What you will do: Reproduce all the entries beneath this sentence exactly.

[Saved data entries]
==========

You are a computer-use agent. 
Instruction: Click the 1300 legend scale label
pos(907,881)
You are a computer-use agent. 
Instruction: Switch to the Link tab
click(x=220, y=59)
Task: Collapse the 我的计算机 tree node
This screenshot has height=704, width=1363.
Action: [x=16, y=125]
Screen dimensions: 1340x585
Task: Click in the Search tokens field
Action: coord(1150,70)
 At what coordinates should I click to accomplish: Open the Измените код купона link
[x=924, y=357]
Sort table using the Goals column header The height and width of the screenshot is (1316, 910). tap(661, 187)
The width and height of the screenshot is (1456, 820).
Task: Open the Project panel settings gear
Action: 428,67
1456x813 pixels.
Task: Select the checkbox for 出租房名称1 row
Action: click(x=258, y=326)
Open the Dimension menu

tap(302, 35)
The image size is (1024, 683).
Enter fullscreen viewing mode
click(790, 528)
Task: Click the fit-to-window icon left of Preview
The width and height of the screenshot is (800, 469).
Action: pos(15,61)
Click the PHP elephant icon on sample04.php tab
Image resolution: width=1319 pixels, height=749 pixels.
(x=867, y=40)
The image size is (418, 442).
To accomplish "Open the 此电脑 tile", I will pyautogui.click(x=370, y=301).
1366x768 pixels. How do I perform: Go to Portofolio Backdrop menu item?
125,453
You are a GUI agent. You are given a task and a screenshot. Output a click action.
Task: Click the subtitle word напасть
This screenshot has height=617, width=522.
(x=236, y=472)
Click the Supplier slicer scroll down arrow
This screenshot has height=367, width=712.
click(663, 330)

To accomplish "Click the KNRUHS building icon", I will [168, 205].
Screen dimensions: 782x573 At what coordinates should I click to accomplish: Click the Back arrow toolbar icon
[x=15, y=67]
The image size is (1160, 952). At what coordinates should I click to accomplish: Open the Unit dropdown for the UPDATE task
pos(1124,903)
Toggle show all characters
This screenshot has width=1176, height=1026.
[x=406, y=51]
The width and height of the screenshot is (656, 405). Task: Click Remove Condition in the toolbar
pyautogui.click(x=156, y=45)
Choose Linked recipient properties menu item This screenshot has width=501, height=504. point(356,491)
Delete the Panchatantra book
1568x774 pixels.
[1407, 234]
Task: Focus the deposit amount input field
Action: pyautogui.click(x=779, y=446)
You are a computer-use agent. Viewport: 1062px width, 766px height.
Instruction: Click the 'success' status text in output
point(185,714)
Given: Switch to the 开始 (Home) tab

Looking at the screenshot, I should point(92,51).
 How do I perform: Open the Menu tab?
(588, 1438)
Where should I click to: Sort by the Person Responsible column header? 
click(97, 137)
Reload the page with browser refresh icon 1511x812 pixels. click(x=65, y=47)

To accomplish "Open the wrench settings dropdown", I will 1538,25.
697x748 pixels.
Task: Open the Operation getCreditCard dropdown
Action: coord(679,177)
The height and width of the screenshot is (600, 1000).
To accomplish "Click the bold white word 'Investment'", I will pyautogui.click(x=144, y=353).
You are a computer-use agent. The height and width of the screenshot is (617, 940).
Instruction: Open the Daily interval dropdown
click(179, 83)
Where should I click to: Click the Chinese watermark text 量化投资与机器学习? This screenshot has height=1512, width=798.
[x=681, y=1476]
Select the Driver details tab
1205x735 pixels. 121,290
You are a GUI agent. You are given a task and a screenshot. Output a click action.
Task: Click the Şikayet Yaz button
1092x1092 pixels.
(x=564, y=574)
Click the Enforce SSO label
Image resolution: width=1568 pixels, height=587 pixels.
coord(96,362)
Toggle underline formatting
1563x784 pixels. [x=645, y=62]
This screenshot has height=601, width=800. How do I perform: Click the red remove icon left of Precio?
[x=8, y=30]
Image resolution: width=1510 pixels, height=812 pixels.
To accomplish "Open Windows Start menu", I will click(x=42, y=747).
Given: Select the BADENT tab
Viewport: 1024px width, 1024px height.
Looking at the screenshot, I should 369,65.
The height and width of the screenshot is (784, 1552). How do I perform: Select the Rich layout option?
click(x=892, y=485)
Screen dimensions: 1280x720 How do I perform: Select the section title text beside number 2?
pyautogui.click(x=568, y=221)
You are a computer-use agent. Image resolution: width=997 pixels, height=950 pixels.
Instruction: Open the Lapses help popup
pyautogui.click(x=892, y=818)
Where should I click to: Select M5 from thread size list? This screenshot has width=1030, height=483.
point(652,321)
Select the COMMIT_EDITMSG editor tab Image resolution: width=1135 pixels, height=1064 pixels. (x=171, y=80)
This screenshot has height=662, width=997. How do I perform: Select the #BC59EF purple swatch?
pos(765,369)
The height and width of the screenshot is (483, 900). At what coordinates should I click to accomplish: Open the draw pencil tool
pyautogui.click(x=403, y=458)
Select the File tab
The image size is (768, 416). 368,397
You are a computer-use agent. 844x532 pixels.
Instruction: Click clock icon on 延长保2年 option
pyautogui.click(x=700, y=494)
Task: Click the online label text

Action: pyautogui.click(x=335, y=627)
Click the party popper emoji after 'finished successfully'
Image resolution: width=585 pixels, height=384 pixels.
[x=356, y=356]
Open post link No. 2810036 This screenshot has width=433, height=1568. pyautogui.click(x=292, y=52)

==========

Your response:
You are a computer-use agent. 
Instruction: Click the 1300 legend scale label
pos(907,881)
You are a computer-use agent. 
Instruction: Switch to the Link tab
click(x=220, y=59)
Task: Collapse the 我的计算机 tree node
This screenshot has height=704, width=1363.
Action: [x=16, y=125]
Screen dimensions: 1340x585
Task: Click in the Search tokens field
Action: coord(1150,70)
 At what coordinates should I click to accomplish: Open the Измените код купона link
[x=924, y=357]
Sort table using the Goals column header The height and width of the screenshot is (1316, 910). tap(661, 187)
The width and height of the screenshot is (1456, 820).
Task: Open the Project panel settings gear
Action: 428,67
1456x813 pixels.
Task: Select the checkbox for 出租房名称1 row
Action: click(x=258, y=326)
Open the Dimension menu

tap(302, 35)
The image size is (1024, 683).
Enter fullscreen viewing mode
click(790, 528)
Task: Click the fit-to-window icon left of Preview
The width and height of the screenshot is (800, 469).
Action: pos(15,61)
Click the PHP elephant icon on sample04.php tab
Image resolution: width=1319 pixels, height=749 pixels.
(x=867, y=40)
The image size is (418, 442).
To accomplish "Open the 此电脑 tile", I will pyautogui.click(x=370, y=301).
1366x768 pixels. How do I perform: Go to Portofolio Backdrop menu item?
125,453
You are a GUI agent. You are given a task and a screenshot. Output a click action.
Task: Click the subtitle word напасть
This screenshot has height=617, width=522.
(x=236, y=472)
Click the Supplier slicer scroll down arrow
This screenshot has height=367, width=712.
click(663, 330)

To accomplish "Click the KNRUHS building icon", I will [168, 205].
Screen dimensions: 782x573 At what coordinates should I click to accomplish: Click the Back arrow toolbar icon
[x=15, y=67]
The image size is (1160, 952). At what coordinates should I click to accomplish: Open the Unit dropdown for the UPDATE task
pos(1124,903)
Toggle show all characters
This screenshot has width=1176, height=1026.
[x=406, y=51]
The width and height of the screenshot is (656, 405). Task: Click Remove Condition in the toolbar
pyautogui.click(x=156, y=45)
Choose Linked recipient properties menu item This screenshot has width=501, height=504. point(356,491)
Delete the Panchatantra book
1568x774 pixels.
[1407, 234]
Task: Focus the deposit amount input field
Action: pyautogui.click(x=779, y=446)
You are a computer-use agent. Viewport: 1062px width, 766px height.
Instruction: Click the 'success' status text in output
point(185,714)
Given: Switch to the 开始 (Home) tab

Looking at the screenshot, I should point(92,51).
 How do I perform: Open the Menu tab?
(588, 1438)
Where should I click to: Sort by the Person Responsible column header? 
click(97, 137)
Reload the page with browser refresh icon 1511x812 pixels. click(x=65, y=47)

To accomplish "Open the wrench settings dropdown", I will 1538,25.
697x748 pixels.
Task: Open the Operation getCreditCard dropdown
Action: coord(679,177)
The height and width of the screenshot is (600, 1000).
To accomplish "Click the bold white word 'Investment'", I will pyautogui.click(x=144, y=353).
You are a computer-use agent. The height and width of the screenshot is (617, 940).
Instruction: Open the Daily interval dropdown
click(179, 83)
Where should I click to: Click the Chinese watermark text 量化投资与机器学习? This screenshot has height=1512, width=798.
[x=681, y=1476]
Select the Driver details tab
1205x735 pixels. 121,290
You are a GUI agent. You are given a task and a screenshot. Output a click action.
Task: Click the Şikayet Yaz button
1092x1092 pixels.
(x=564, y=574)
Click the Enforce SSO label
Image resolution: width=1568 pixels, height=587 pixels.
coord(96,362)
Toggle underline formatting
1563x784 pixels. [x=645, y=62]
This screenshot has height=601, width=800. How do I perform: Click the red remove icon left of Precio?
[x=8, y=30]
Image resolution: width=1510 pixels, height=812 pixels.
To accomplish "Open Windows Start menu", I will click(x=42, y=747).
Given: Select the BADENT tab
Viewport: 1024px width, 1024px height.
Looking at the screenshot, I should 369,65.
The height and width of the screenshot is (784, 1552). How do I perform: Select the Rich layout option?
click(x=892, y=485)
Screen dimensions: 1280x720 How do I perform: Select the section title text beside number 2?
pyautogui.click(x=568, y=221)
You are a computer-use agent. Image resolution: width=997 pixels, height=950 pixels.
Instruction: Open the Lapses help popup
pyautogui.click(x=892, y=818)
Where should I click to: Select M5 from thread size list? This screenshot has width=1030, height=483.
point(652,321)
Select the COMMIT_EDITMSG editor tab Image resolution: width=1135 pixels, height=1064 pixels. (x=171, y=80)
This screenshot has height=662, width=997. How do I perform: Select the #BC59EF purple swatch?
pos(765,369)
The height and width of the screenshot is (483, 900). At what coordinates should I click to accomplish: Open the draw pencil tool
pyautogui.click(x=403, y=458)
Select the File tab
The image size is (768, 416). 368,397
You are a computer-use agent. 844x532 pixels.
Instruction: Click clock icon on 延长保2年 option
pyautogui.click(x=700, y=494)
Task: Click the online label text

Action: pyautogui.click(x=335, y=627)
Click the party popper emoji after 'finished successfully'
Image resolution: width=585 pixels, height=384 pixels.
[x=356, y=356]
Open post link No. 2810036 This screenshot has width=433, height=1568. pyautogui.click(x=292, y=52)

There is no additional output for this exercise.